Further insights into the Na2WO4-assisted synthesis method for WS2

Abstract

Two-dimensional (2D) materials have become a hot topic in materials science, electronics, optoelectronics, and other fields. However, the practical applications of 2D materials rely heavily on the reliable synthesis of large-area, high-quality materials, which still poses a significant challenge. In this study, we present a detailed investigation into the Na₂WO₄-assisted synthesis of WS₂. Our findings reveal that the substrate temperature and the sequence and duration of introducing S vapor are critical factors in manipulating the morphology of the WS₂ products. Monolayer, thick film, and one-dimensional nanostructures can be obtained by varying the substrate temperature and the introduction sequence of S vapor. Furthermore, the introduction sequence and duration of S vapor can significantly impact the monolayer films' optical and electrical properties.

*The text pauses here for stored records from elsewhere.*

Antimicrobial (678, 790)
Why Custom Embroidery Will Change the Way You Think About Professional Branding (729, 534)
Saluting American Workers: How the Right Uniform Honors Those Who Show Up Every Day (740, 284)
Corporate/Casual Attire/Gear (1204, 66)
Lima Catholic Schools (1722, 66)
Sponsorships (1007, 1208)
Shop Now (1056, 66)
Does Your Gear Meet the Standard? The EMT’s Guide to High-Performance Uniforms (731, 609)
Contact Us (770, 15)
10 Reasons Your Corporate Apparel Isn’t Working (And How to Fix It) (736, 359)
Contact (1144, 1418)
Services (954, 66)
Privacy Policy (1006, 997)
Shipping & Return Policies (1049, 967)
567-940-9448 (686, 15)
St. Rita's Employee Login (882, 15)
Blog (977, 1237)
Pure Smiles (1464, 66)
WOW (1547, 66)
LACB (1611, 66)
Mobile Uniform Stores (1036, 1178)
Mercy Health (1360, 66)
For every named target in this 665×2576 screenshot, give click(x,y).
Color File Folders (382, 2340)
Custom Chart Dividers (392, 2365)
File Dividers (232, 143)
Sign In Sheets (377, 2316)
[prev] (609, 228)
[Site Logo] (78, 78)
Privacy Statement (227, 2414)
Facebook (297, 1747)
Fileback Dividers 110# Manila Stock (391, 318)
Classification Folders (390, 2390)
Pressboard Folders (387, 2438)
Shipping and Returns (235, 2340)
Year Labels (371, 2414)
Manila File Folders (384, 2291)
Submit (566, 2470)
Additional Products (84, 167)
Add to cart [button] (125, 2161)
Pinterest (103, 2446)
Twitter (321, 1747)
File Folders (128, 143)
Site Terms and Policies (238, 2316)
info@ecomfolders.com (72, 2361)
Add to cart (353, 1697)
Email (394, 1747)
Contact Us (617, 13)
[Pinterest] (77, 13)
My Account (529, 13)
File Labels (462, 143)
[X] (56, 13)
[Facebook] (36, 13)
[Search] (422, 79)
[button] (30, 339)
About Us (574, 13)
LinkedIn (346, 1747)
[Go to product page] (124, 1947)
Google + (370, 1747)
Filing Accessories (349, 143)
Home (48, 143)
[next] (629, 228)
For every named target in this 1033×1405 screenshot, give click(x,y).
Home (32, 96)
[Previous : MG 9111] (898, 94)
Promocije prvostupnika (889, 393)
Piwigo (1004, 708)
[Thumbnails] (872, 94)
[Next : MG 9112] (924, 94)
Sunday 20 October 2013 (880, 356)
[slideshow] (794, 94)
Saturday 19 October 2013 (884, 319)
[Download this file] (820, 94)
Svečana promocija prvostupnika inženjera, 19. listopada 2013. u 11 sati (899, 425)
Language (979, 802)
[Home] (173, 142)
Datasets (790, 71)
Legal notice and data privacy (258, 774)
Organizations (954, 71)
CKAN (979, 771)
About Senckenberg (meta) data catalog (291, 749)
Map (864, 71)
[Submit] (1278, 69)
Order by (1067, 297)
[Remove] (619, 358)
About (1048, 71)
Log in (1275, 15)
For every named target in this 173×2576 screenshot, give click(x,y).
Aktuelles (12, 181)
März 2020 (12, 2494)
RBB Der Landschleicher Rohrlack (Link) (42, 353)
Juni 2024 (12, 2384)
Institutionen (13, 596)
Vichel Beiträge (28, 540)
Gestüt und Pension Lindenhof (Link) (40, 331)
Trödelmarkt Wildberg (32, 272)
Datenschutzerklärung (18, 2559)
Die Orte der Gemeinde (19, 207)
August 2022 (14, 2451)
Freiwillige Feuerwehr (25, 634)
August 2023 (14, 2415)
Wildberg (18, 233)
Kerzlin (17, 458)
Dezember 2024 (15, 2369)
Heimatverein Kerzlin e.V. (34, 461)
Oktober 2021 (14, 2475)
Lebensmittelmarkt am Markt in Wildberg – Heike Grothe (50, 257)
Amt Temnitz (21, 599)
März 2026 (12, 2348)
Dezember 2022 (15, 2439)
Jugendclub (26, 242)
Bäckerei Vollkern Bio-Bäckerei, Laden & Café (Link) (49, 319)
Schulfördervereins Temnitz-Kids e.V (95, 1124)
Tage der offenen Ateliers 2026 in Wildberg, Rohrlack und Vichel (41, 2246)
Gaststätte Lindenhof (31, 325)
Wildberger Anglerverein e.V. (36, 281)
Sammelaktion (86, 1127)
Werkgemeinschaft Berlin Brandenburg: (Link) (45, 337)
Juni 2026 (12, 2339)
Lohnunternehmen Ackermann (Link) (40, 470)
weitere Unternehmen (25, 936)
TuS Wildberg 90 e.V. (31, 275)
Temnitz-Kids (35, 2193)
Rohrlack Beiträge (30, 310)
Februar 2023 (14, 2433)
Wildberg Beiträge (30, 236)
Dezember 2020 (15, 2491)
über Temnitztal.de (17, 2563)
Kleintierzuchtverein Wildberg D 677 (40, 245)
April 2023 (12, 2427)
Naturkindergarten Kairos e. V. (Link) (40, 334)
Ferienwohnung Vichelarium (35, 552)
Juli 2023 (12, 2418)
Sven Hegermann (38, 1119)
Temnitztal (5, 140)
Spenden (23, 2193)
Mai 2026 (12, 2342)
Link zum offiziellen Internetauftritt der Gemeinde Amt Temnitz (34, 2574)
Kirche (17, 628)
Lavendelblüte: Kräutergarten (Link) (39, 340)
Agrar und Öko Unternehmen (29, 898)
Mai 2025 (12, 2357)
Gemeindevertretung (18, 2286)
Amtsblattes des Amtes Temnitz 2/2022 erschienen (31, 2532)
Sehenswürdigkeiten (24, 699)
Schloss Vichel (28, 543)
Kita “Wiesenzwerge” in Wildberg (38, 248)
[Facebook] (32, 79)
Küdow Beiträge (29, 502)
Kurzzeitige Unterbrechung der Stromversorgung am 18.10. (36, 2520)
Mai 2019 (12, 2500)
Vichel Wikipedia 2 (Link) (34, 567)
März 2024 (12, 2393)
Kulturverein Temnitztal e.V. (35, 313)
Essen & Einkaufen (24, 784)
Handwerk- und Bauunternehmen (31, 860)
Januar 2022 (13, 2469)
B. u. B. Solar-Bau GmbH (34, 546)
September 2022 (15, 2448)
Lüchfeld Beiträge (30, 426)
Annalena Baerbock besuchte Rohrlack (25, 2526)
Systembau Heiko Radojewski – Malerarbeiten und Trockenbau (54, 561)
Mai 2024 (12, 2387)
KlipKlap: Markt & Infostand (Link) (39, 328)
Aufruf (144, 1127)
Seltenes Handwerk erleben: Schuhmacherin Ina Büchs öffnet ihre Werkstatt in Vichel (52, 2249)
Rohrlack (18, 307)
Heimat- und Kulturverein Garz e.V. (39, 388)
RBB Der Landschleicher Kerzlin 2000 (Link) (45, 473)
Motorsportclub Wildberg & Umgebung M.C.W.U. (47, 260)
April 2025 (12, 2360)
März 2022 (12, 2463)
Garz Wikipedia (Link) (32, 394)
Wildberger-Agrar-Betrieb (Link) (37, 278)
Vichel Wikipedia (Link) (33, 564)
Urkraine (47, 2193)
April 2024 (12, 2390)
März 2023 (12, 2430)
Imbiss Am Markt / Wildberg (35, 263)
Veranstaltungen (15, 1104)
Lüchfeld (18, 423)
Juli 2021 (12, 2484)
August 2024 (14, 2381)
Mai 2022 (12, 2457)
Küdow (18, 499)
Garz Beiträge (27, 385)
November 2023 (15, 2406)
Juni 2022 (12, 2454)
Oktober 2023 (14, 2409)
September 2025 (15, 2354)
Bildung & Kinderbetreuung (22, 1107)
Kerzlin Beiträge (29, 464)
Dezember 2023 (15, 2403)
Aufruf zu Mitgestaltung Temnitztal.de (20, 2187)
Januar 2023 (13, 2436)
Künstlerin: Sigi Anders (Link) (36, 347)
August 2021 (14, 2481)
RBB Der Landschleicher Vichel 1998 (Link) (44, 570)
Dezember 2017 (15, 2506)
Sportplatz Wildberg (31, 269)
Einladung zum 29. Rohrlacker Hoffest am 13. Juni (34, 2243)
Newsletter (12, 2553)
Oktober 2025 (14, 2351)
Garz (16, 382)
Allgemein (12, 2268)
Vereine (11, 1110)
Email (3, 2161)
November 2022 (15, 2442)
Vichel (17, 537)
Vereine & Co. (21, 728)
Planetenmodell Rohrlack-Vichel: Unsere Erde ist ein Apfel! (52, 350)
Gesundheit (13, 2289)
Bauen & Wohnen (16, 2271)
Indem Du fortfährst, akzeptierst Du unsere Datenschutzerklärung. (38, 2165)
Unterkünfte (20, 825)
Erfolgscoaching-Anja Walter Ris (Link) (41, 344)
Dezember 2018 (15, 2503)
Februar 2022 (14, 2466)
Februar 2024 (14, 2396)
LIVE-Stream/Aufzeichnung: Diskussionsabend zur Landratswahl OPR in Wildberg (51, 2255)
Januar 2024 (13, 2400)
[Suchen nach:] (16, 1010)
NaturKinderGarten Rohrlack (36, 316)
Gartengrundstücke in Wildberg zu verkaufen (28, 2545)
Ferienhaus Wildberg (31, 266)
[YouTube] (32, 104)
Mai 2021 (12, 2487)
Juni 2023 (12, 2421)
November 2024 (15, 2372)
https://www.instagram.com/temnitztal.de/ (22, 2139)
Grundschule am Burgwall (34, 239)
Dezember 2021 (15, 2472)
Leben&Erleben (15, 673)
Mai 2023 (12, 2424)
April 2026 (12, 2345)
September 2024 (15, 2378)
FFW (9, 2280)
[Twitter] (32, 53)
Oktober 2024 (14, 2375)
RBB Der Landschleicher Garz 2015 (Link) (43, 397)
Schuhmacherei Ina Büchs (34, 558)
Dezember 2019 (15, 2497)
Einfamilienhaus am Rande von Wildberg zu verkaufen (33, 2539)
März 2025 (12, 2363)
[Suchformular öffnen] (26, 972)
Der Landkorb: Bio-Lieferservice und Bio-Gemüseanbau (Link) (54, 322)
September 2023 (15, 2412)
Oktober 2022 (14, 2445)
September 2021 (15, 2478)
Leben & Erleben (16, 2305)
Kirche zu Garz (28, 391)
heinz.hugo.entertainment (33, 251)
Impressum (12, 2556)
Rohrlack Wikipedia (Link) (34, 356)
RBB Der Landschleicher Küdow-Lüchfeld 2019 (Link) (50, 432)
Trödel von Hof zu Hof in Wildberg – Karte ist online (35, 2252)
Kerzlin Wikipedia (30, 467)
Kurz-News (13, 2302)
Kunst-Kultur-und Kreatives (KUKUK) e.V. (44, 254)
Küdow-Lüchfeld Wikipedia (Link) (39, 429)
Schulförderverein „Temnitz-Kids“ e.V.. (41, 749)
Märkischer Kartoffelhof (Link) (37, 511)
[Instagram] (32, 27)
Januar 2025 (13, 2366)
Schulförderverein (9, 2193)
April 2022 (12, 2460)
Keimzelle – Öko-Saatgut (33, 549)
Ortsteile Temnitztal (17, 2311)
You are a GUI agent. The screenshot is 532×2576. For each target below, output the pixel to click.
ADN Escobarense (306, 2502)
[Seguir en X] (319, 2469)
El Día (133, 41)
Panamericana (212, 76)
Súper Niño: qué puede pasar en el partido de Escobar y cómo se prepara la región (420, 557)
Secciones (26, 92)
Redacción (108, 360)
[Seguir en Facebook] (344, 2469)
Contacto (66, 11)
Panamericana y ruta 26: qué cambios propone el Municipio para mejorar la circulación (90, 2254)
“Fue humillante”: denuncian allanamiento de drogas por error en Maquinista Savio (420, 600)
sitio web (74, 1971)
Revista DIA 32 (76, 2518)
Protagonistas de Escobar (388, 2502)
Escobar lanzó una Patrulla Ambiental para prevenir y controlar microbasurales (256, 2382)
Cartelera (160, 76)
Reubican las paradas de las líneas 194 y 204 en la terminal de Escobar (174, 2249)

Films synthesized with the introduction of S vapor before the evaporation of the W source exhibited strong photoluminescence (PL) emission, with a greater contribution from excitons. In contrast, films synthesized with the introduction of S vapor after the evaporation of the W source showed reduced PL emission, with a greater contribution from trions. Additionally, field effect transistors based on films synthesized with the introduction of S vapor before the evaporation of the W source displayed a larger threshold voltage and higher electron mobility. These findings suggest that the Na₂WO₄-assisted synthesis method for WS₂ is highly controllable and pave the way for utilizing these monolayer WS₂ materials for technological applications.